Short task 1:
Return, word for word, the part of the Apple Maps passage that opens with the words containing "Apple launched their" and closes with "in the world.".
Short task 2:
Answer these questions from the Apple Maps passage:
(a) With which iOS version did Apple first launch its own Maps?
(b) What is the name of the street view that returns with iOS 13?
(c) Which two features make it easy to get to frequent destinations or bookmarked places?

Passage to read:
──────────────────────────────

Apple launched their own Maps back with iOS 6 and because they had no first-party data and no real idea how Maps was supposed to work,
the result was a poorly integrated, poorly sanitized, poorly cleansed mish-mash of difference services resulting in… bad results. And also missing features like transit and street view.
Over the years, though, Apple worked to improve and expand them, adding back transit, and for the last little while, driving, flying, and hiking their way across the U.S. and other countries to make what they claim will eventually be the best Maps in the world.
The U.S. should be done by the end of this year, Canada and some other countries by the end of next, and then onward to everywhere they can safely, legally map.
They’re crowd-sourcing more than ever,
but maintaining privacy by refusing to track your beginning and end points and throwing away random segments in between.
And with iOS 13, they’re re-introducing a view of the street called Look Around. It’s the visual information you want with the video-game-like performance you never knew you wanted.
And it’s got data layers so that you can get more information on whatever you see if and when you want to.
There are no AR maps yet, which still seems strange to me given Apple’s investment in both those things separately.
There are favorites and collections, so you can easily get to frequent destinations or places you’ve bookmarked for a trip. And MapKit and MapKit JS,
along with a cool new Snapshot feature, so all of this is also available in apps and on the web.

──────────────────────────────

Provided material:
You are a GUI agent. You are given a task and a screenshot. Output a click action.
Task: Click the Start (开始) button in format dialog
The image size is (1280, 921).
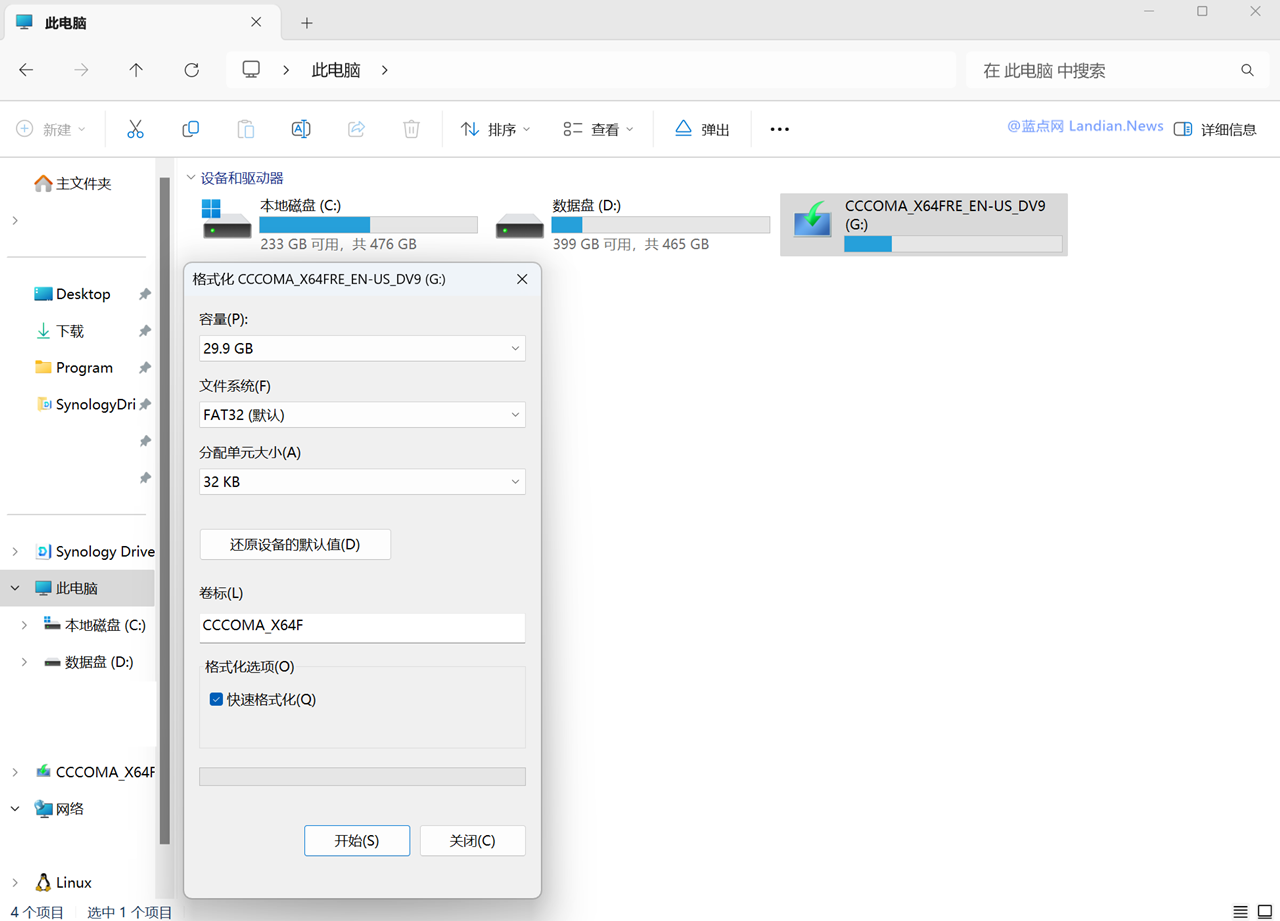click(357, 841)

──────────────────────────────

Task output 1:
Apple launched their own Maps back with iOS 6 and because they had no first-party data and no real idea how Maps was supposed to work,
the result was a poorly integrated, poorly sanitized, poorly cleansed mish-mash of difference services resulting in… bad results. And also missing features like transit and street view.
Over the years, though, Apple worked to improve and expand them, adding back transit, and for the last little while, driving, flying, and hiking their way across the U.S. and other countries to make what they claim will eventually be the best Maps in the world.

Task output 2:
(a) iOS 6
(b) Look Around
(c) Favorites and collections